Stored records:
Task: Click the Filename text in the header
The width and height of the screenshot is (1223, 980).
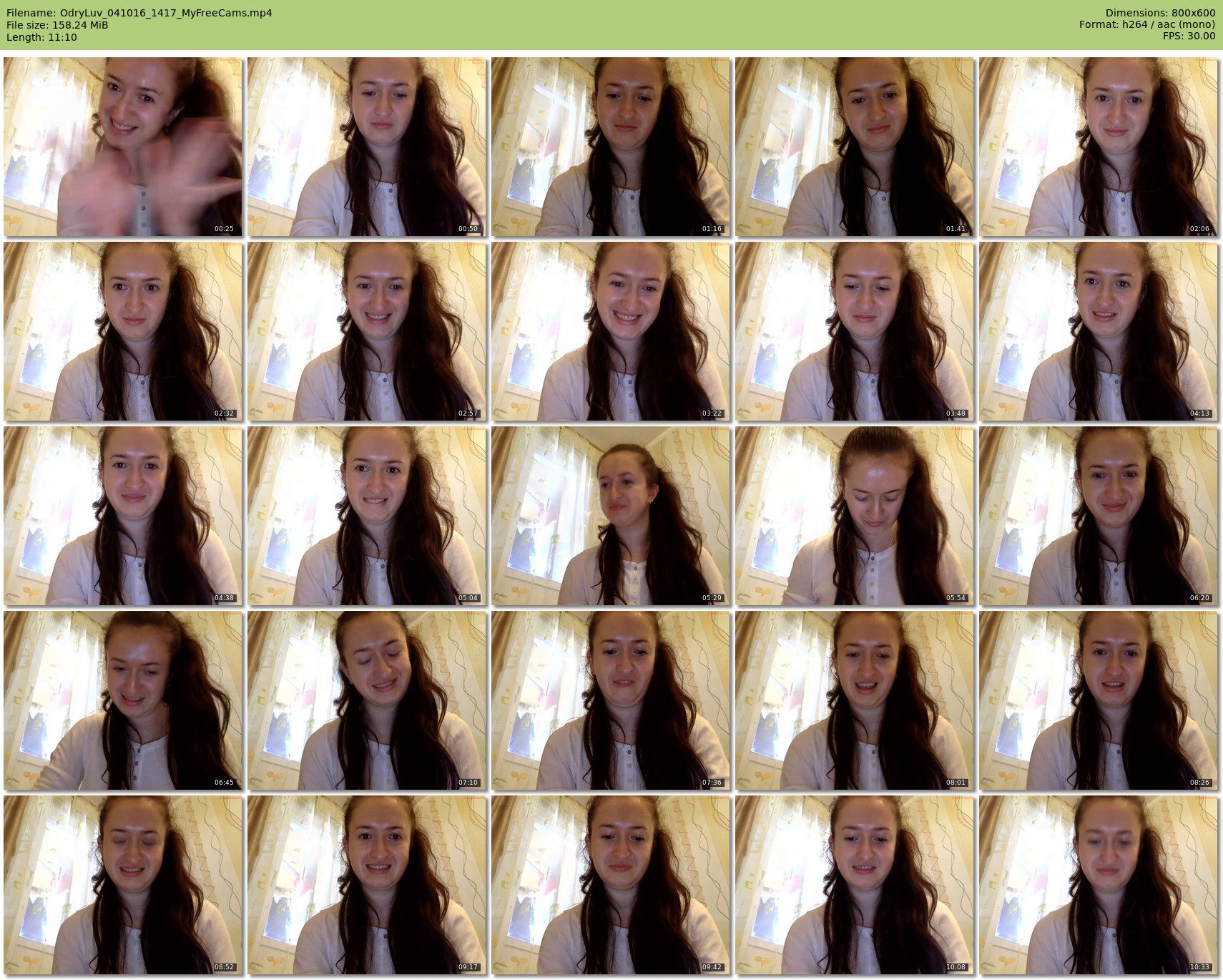Action: pyautogui.click(x=139, y=13)
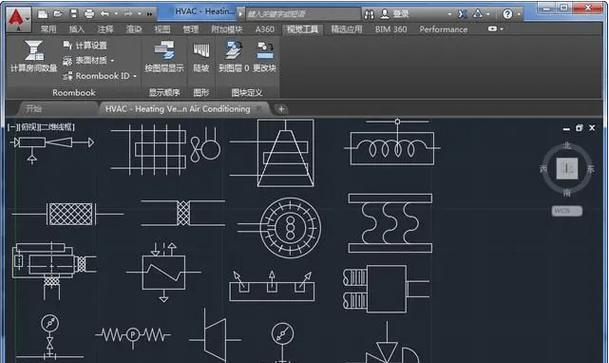Expand the 表面材质 surface material dropdown
Screen dimensions: 609x363
pyautogui.click(x=112, y=61)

> **Required action**:
An exact copy of the entries, minus the pictures, is what to return.

> **Answer to this task**:
Task: Click the Filename text in the header
The width and height of the screenshot is (1223, 980).
Action: pyautogui.click(x=139, y=13)
Expand the 表面材质 surface material dropdown
Screen dimensions: 609x363
pyautogui.click(x=112, y=61)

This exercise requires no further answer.